Opener ‘Behold the Machine’ is a good indication for where the album will go. This rabid British heavy metal assault forms a strong foundation, taking in the already known influences of the two greats, namely Judas Priest and Iron Maiden. As the album develops, it’s very clear that vocalist Richard Rutter has done a sterling job, developing his style, and strength. The vocals are a vast jump forward compared to their earlier EP releases. The poise and the delivery are so much stronger. There is a clever element to the start of ‘Heavy Metal Headache’, simply turn up the volume when the track starts; let’s see what your reaction is! The track itself is a great heavy metal juggernaut. Again, I can’t help but take comparisons to Rob Halford/Judas Priest for the vocals and Maiden for the guitar legwork from the late ‘80’s. There’s a nice guitar tone and delivery present that you simply cannot avoid nodding along to each and every track.

The artwork presents itself as a pure metal release, I really like this. It is like going back to my teenage years when I sometimes bought albums based on album covers alone (long before the internet!); you just know this is a metal album.
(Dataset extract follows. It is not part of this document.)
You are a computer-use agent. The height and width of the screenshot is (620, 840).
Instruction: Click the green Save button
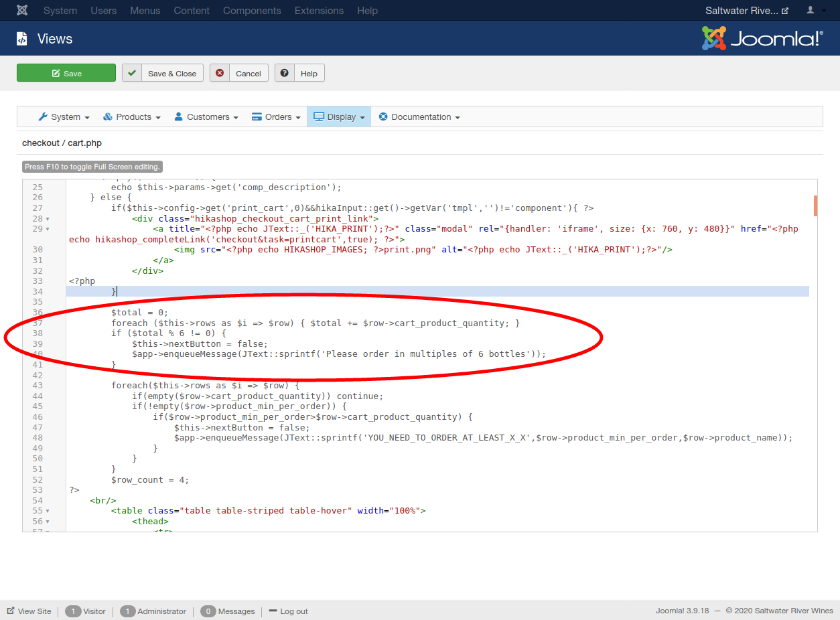[x=66, y=73]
The striking colour usage is special. The overall production itself is strong, the snare sound solid and the overall mix is not modern, but not like older releases. Expanding upon this, you have modern methods augmenting a classic sound, a nice balance.

Out of the “newer” British bands, Toledo Steel has developed the most for me. There a real sense of pride to get this full length album and I am sure that this will travel far, further than what the band have for their live shows, and that’s quite a feat to match as they have done some mileage!

Whether it is the infectious guitar solos, the band song structure or the powerful extensive range of the vocals, you have the real deal. There is ‘No Quarter’; it’s a great album and pushes these chaps onwards towards the next level in their musical career, good work indeed.